Ajoutons à cet héritage malheureux une équipe gouvernementale hétéroclite fraîchement mise sur pied qui n’a – pour la plupart de ces membres- que des connaissances superficielles en ce qui concerne le fonctionnement des rouages de l’Etat au niveaux central et régional. Qui plus est, pris au dépourvu par cette crise, le nouveau gouvernement se trouva dans l’obligation de maintenir en place un pouvoir régional, gouverneurs et délégués territoriaux, hérité du gouvernement de Youcef Chahed. Une décision à risques puisque la « pratique partitocratique » en Tunisie veut qu’à chaque coalition gouvernementale son pouvoir régional, ses « hommes de confiance », ce qui garantirait la mise en œuvre de la politique gouvernementale à l’échelle régionale. Il ne faut pas exclure, enfin, la pression des tiraillements politiques qui font le quotidien de la scène politique nationale et la volonté qu’affichent les entités politiques coalisés de même que celles de l’opposition de tirer un « gain » politique, fut-il dérisoire, de cette crise. Ces petits calculs qui relèvent de la « petite politique » ne manquent pas d’influencer la gestion de cette crise.
III
L’impact de tous ces facteurs sur la gestion de la crise fût de deux sortes : un conflit d’autorité et de prérogatives entre les trois « pôles » du pouvoir d’une part et un repli notoire sur une centralisation à outrance d’autre part.

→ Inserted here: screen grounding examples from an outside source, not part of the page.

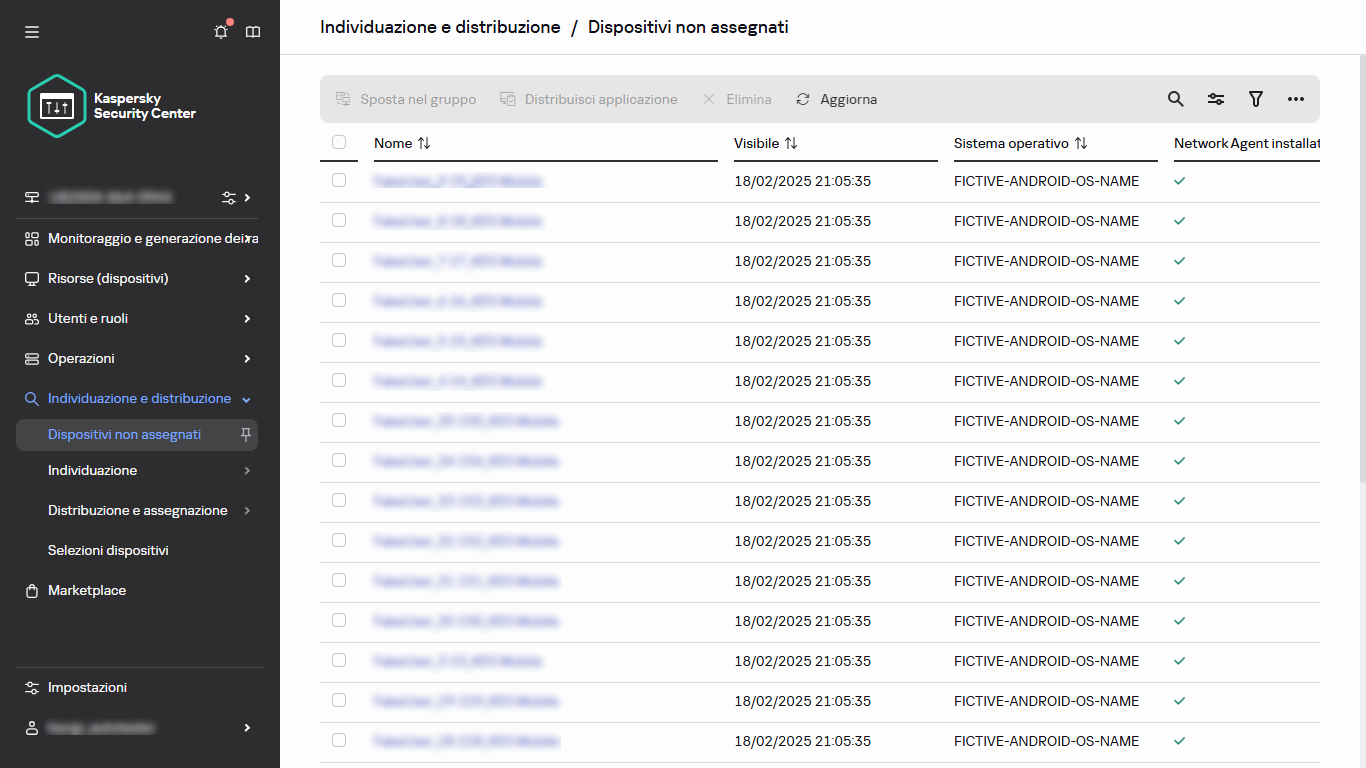Click the search magnifier in the toolbar

tap(1176, 99)
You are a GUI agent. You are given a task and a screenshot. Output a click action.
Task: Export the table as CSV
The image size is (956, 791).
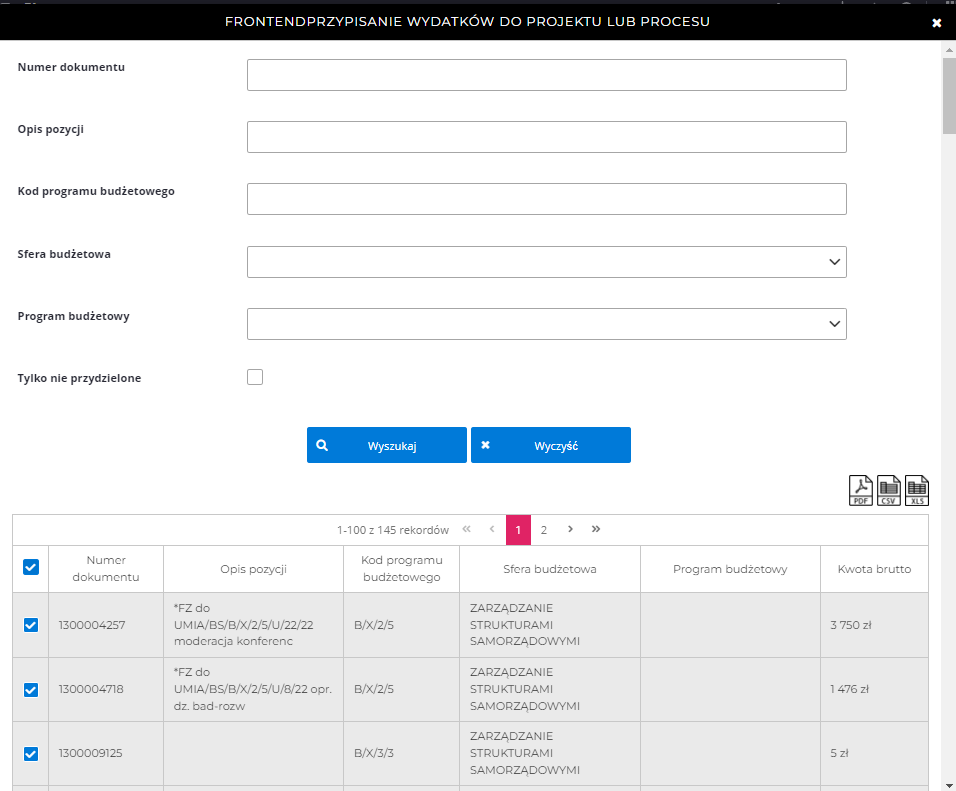point(889,490)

Le conflit d’autorité et de prérogatives entre les trois hautes instances du pouvoir, à savoir la Présidence de la République, la Présidence du Gouvernement et la Présidence de l’ARP, quoique larvé est mis à jour dans un bulletin d’information en date du 16 mars 2020 suite à une entrevue entre le Président de la République et le Président du Gouvernement (1). En effet, chaque haute instance fût appelée de manière on ne peut plus éloquente à s’en tenir à ses prérogatives afin « d’éviter chevauchement, incohérences et spéculations politiques ». Cette mise au point et la manière dont elle fût annoncée ne manquèrent pas de soulever la fureur de l’opinion publique, stigmatisant ainsi des comportements « irresponsables » au moment où le pays fait face à une crise profonde et sans précédent.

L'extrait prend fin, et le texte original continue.